Does Big Data make or break building & manufacturing industries?

Environment   |   
Published July 25, 2017   |   

No matter what industry you’re in, it’s likely that big data already plays a huge role or will in the near future. That includes the building, construction and manufacturing industries, which use data analytics to make various processes more efficient.

It’s inevitable that big data will only play a larger role in the building and manufacturing industries over the course of the next decade, but does that mean it’s a good thing? For the time being, it all depends on who you ask.

Here is a quick look at the role big data could have on manufacturing industries over the next 10 years, the pros and cons, and what it all may mean going forward.

Big Data — The Pros

There are many ways big data and advanced analytics could improve manufacturing in the near future.
One of the key metrics in manufacturing is yield, the output that’s produced compared to the input of materials and labor. Those who argue for big data say it could help improve yield because it can help workers diagnose and correct potential flaws in their processes.

With so much information available, it’s easy to go back and look at historical data and then optimize processes based on the patterns that are found.

In a more efficient industry fueled by big data, manufacturers could also save time, which could, in turn, lead to cost savings. In fact, big data can help reduce manufacturing costs on a number of fronts, including the cost of production, packaging expenses and the amount spent on transporting and storing products.

In theory, this could lead to lower inventory costs, which would, of course, help the bottom line.
Another opportunity presented by big data comes in the form of “green construction,” or building homes that conserve energy over the long run through elements such as energy efficient windows, light fixtures and appliances, as well as solar panels.

As homeowners, and especially millennials, gain access to data tracking applications and software, the desire to cut down on energy usage has grown. In 2011, green homes made up only 17 percent of the housing market. Today, 19 percent of single-family home construction projects are green (meaning more than 90 percent of their projects green), which is providing builders and manufacturers higher-paying opportunities.

Finally, big data can contribute to making manufacturers more efficient all around, including the ability to increase collaboration between departments. If each department of a manufacturing outfit has access to the constant stream of data and analytics, it puts everyone on the same page and encourages improved quality control.

Big Data – The Cons

While big data and advanced analytics could undoubtedly benefit manufacturing industries, it could lead to a number of setbacks as well.

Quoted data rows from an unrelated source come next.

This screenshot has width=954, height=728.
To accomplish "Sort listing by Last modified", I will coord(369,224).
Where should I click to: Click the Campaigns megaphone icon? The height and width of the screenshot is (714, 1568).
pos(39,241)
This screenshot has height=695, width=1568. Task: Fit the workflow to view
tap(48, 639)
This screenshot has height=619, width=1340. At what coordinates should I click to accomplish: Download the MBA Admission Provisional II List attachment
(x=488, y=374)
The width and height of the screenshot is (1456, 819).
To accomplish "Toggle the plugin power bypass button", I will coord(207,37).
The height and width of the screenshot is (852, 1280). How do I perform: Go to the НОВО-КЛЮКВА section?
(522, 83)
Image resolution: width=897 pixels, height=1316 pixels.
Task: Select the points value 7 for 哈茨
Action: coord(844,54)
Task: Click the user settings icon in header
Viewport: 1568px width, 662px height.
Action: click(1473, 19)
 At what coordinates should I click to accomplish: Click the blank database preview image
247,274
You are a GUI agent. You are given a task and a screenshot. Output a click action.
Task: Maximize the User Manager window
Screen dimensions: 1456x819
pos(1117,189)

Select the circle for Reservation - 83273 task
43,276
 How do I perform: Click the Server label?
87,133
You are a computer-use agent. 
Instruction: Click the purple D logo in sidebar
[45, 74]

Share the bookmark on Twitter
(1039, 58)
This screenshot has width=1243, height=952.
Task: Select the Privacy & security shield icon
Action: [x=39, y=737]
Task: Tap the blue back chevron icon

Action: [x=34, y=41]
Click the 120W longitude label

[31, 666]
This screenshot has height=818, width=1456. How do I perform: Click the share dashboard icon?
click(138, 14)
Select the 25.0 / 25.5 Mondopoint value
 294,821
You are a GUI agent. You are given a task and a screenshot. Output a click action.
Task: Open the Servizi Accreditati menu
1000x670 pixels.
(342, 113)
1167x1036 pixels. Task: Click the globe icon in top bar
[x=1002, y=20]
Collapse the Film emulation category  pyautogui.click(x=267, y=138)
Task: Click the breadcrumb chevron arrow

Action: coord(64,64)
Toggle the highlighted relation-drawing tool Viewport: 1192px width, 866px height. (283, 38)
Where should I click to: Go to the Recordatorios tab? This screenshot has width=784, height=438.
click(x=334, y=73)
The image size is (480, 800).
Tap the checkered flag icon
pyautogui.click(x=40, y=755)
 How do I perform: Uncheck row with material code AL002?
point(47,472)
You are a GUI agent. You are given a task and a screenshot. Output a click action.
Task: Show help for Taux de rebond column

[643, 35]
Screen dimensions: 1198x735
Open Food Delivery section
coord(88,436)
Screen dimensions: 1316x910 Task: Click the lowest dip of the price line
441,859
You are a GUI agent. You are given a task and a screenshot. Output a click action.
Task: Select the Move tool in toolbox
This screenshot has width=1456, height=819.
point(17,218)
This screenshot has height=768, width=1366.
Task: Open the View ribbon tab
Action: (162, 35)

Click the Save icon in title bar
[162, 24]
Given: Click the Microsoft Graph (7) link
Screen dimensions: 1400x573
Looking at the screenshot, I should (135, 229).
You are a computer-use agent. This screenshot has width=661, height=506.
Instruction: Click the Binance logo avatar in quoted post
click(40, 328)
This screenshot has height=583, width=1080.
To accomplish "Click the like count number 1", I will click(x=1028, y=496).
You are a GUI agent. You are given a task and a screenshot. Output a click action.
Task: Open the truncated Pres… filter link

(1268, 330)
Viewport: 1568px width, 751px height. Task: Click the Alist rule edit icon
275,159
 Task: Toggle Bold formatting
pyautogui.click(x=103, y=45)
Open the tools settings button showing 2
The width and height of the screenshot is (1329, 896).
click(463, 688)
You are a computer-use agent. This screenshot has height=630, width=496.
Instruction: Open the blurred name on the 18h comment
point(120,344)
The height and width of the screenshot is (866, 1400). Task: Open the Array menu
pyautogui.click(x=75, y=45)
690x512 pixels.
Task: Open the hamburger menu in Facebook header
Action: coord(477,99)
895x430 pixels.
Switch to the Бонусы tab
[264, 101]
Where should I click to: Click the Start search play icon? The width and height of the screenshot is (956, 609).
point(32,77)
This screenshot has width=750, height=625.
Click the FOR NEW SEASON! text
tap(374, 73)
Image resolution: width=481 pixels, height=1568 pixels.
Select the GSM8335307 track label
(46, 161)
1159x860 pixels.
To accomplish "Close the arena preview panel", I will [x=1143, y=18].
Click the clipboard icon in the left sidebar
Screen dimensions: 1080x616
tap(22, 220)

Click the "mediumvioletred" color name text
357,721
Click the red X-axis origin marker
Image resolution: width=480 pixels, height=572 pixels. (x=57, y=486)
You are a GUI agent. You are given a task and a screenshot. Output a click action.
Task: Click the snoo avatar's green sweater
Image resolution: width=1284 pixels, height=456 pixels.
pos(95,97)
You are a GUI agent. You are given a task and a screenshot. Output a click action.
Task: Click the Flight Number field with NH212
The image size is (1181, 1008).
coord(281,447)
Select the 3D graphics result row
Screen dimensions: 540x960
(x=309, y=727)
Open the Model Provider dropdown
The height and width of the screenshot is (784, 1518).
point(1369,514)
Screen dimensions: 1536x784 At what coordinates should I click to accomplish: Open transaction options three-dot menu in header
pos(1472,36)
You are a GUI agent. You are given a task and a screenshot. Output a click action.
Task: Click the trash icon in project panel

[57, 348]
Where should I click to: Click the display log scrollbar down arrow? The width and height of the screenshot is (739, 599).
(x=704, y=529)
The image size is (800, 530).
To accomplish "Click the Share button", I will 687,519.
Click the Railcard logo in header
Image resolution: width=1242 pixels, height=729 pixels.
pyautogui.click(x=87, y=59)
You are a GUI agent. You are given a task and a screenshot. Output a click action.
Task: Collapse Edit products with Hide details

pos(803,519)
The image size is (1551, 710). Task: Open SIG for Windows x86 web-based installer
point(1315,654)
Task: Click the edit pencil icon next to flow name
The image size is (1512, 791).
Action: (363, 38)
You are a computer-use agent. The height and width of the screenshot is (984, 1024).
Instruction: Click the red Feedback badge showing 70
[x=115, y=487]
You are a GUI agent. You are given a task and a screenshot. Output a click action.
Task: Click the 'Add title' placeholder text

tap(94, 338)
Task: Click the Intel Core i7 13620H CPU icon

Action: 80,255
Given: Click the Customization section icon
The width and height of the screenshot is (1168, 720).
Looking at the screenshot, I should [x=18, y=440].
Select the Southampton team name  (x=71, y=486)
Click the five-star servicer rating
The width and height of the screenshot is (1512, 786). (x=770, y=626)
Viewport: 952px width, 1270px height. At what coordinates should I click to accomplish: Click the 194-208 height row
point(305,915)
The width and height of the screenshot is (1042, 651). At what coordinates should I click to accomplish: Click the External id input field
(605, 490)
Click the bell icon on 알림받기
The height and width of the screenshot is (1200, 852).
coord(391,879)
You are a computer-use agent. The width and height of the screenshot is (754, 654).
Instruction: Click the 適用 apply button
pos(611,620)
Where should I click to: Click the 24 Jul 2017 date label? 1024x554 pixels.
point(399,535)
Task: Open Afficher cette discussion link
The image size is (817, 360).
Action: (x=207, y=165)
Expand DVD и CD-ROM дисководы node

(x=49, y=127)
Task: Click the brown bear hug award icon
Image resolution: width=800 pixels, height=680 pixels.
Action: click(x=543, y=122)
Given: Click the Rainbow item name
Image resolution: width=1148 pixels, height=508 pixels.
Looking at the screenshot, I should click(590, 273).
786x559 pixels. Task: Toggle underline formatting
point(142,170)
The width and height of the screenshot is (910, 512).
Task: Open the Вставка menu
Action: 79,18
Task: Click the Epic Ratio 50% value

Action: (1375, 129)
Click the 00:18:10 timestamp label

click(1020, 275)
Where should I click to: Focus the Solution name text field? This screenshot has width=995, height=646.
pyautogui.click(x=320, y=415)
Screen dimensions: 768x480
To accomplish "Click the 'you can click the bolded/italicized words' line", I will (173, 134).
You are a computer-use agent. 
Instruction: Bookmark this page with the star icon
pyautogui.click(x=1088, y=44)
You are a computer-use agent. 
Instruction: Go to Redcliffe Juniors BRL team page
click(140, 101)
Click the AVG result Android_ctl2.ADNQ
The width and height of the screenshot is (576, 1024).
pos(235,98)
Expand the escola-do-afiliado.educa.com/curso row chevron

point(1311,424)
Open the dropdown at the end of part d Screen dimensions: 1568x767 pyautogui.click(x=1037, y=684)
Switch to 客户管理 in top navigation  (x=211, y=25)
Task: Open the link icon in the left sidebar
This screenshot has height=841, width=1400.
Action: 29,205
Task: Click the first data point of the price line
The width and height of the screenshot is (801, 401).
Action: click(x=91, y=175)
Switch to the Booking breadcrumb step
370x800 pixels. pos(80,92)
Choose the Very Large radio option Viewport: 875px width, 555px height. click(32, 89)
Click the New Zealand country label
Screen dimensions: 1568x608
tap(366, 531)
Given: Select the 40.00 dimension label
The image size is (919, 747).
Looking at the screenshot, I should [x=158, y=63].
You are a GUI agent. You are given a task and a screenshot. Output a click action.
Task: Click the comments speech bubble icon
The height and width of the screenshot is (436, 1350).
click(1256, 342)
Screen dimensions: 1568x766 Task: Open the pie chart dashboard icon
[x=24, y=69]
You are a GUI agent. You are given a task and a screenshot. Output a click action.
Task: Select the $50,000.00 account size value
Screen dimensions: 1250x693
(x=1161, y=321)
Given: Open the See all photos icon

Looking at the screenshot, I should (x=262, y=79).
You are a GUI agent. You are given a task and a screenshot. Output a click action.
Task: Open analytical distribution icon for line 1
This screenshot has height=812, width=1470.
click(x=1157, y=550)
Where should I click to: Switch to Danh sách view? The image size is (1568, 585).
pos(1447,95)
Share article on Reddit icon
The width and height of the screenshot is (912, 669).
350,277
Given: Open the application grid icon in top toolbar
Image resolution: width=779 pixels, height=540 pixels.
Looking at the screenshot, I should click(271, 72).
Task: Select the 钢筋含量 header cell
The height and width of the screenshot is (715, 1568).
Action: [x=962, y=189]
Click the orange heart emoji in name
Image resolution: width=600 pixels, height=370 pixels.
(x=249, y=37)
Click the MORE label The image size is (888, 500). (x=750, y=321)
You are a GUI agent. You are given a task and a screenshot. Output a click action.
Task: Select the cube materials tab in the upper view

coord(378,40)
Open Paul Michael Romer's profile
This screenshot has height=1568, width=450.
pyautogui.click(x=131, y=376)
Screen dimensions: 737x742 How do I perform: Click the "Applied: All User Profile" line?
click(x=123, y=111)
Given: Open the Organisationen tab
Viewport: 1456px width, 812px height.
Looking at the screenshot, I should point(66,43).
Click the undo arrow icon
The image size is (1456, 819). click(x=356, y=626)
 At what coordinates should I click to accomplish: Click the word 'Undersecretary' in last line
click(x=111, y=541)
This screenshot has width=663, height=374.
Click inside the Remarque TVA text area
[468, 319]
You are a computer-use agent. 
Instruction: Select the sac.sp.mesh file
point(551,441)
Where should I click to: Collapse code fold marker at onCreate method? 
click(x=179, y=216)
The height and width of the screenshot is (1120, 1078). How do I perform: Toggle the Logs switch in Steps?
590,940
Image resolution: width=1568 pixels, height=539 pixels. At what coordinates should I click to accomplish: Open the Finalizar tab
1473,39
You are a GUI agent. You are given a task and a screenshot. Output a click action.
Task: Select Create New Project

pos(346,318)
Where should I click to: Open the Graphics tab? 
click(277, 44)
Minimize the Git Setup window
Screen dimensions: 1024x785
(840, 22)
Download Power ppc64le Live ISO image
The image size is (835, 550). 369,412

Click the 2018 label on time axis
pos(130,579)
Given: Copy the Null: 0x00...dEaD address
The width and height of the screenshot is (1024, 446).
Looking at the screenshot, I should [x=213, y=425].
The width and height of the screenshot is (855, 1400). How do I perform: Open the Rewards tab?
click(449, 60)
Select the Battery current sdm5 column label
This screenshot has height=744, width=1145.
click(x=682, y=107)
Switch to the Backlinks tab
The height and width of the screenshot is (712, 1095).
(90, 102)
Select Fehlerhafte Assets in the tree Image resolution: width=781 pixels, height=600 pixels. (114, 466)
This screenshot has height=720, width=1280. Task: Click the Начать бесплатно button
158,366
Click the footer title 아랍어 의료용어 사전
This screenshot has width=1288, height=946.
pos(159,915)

For example, some envision a world in the not-so-distant future in which machines and robots have the data and physical capabilities to eliminate the need for humans at construction sites in most cases. This would include things such as robotic cranes and digging machines along with automated builders.

It may sound ultra-futuristic, but it’s not so far off. There are already robots that can build houses in a matter of days.
If humans largely aren’t needed on construction sites, it could save manufacturers money, but it could also leave many without work. In this scenario, humans would still be needed, but mainly only as overseers of multiple construction projects at once.

What the Future Holds

Nobody knows exactly how this will all shake out, but it’s likely that the most positive outcome would be somewhere in the middle. Everybody wants manufacturing industries to become more efficient, and big data and analytics can help. At the same time, nobody wants to see massive losses in jobs or unhealthy levels of energy consumption, which could be consequences if said data becomes a bit too big.

There’s no denying that data is already big business. Revenue from the sales of big data will reach $187 billion in 2019, according to a forecast from IDC Research. That would be up 53 percent from $122 billion in 2015. It’s clear that big data is not going away.

The question is whether big data and automated processes will lead to massive job losses, and the answer isn’t easy. Yes, robots and machines that can build things more efficiently than humans could lead to fewer construction workers, for example. On the other hand, this shift would also lead to increased demand for data scientists and others on the analytics side, which could create a whole new set of jobs.

The solutions aren’t easy, of course, and only time will tell how the manufacturing industries react. The ideal situation would include the best of both worlds, but whether that is feasible is anybody’s guess at this point.